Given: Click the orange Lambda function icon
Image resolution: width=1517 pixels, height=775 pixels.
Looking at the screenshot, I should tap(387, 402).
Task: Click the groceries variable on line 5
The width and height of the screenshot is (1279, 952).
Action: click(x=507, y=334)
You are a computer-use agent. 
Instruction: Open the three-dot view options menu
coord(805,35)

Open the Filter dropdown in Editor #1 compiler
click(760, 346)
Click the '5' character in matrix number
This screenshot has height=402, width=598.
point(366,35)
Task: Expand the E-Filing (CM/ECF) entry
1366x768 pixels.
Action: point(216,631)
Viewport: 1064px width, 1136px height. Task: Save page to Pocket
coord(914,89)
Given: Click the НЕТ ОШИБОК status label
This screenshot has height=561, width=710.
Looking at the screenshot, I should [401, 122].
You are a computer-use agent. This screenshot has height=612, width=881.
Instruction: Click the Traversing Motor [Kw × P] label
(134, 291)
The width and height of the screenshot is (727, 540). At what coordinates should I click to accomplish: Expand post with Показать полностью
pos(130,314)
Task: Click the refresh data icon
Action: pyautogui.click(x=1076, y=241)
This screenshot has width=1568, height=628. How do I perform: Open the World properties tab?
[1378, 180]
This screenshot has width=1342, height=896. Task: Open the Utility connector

+---+

Would you please copy the lines above, from the one holding "The width and height of the screenshot is (727, 540)." through the last, and nothing else?

The width and height of the screenshot is (727, 540). At what coordinates should I click to accomplish: Expand post with Показать полностью
pos(130,314)
Task: Click the refresh data icon
Action: pyautogui.click(x=1076, y=241)
This screenshot has width=1568, height=628. How do I perform: Open the World properties tab?
[1378, 180]
This screenshot has width=1342, height=896. Task: Open the Utility connector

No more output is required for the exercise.